Please output the stretch from "Looking to the" through "court the customer." in the retail sales text, word for word.
*** Opening of Text segment ***
Some companies successfully make a compelling case for the value of the merchandise they sell while others fail to excite customers. For instance, Crocs and On are examples of merchandise in demand; consumers are looking for these items. Crocs are in great demand because they are very comfortable shoes.
On the other hand, some stores and brands are not thriving because they have not given customers enough newness to motivate them to shop. In the 4th quarter of 2022, Macy’s and Nordstrom both had a sales dip of -4.6%, while Kohl’s had a dip of -7.2%. All three had been struggling since before the pandemic started to attract customers. Capri, which relies heavily on department store sales with their Michael Koors brand, dropped 6 percent in sales in the quarter ended December 31, 2022. There was nothing exciting or innovative that Koors shoppers wanted.
Similarly Tapestry’s sales dropped -5.4% in the last quarter as well. Its three powerhouse brands (Coach, Kate Spade, and Stuart Weitzman) were soft but the company still had profit gain of +4%. That was because Tapestry has a large base of its own stores located in malls that served the customer with more personalized service. This attention to customer service protected the bottom line even as top line sales dipped. While department stores were more likely to reduce prices in order to generate more sales, specialty stores continued to rely on customer care to maintain strong relationships and generate repeat sales.
A lack of product excitement, especially when there is little personal service and attention to engage a customer, can put a real damper on spending. This is especially true for customers who are concerned about their financial situation. Neil Sanders, Managing Director of GlobalData, sums it up well; he says: “Customers, especially in the middle and lower end of the income spectrum are more likely to limit spending and impulse purchases which fall in the middle of the market”.
B of F (Business of Fashion) observed that the post pandemic frenzy for luxury products may have come to an end as middle class shoppers in the U.S. run out of pandemic era savings, but experts say the sector is poised for continued stable growth despite the economic downturn. Many luxury companies, including Hermes, LVMH, and Moncler saw comfortable double-digit growth in the same period. That Kering posted a small decline in the fourth quarter is an exception to the majority rule.
Looking to the future, China’s reopening also poses a promising bright spot for the category and brands are unlikely to lose the segment entirely as they continue to court the customer.
POSTSCRIPT: In my previous blog “Why Lay-Off Contagion Is Hurting Us”, I suggested that we are not likely at the beginning of a serious recession. Rather, I stated that the current slow sales period will end by the start of fourth quarter and we will see more aggressive consumer spending in the fourth quarter of 2023. Once again, I point to Federal Reserve Chairman Jerome Powell and believe his actions are guiding us in the right direction and will ultimately encourage customers to come back to shop. Certainly there is much to be done, but I do not think we will see a major decline of consumer spending.
*** Close of Text segment ***
*** Opening of Dataset content ***
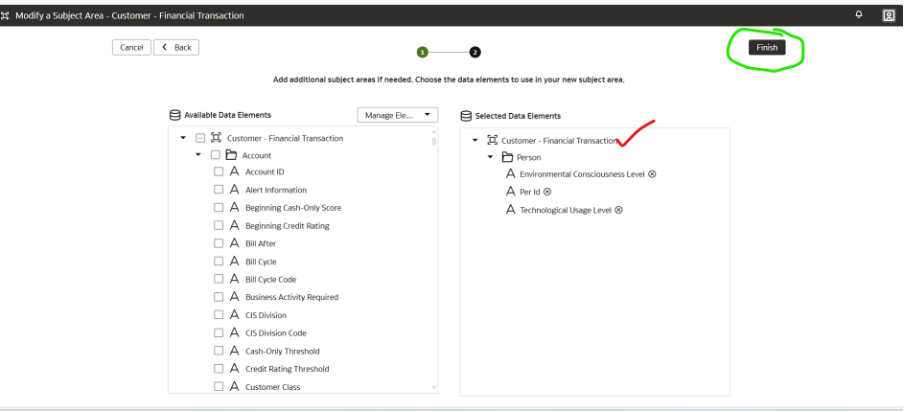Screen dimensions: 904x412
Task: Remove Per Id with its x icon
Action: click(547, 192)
*** Close of Dataset content ***
*** Opening of Dataset content ***
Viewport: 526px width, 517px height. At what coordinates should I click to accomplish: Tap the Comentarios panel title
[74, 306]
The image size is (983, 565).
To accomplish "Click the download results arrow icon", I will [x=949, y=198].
*** Close of Dataset content ***
--- Result ---
Looking to the future, China’s reopening also poses a promising bright spot for the category and brands are unlikely to lose the segment entirely as they continue to court the customer.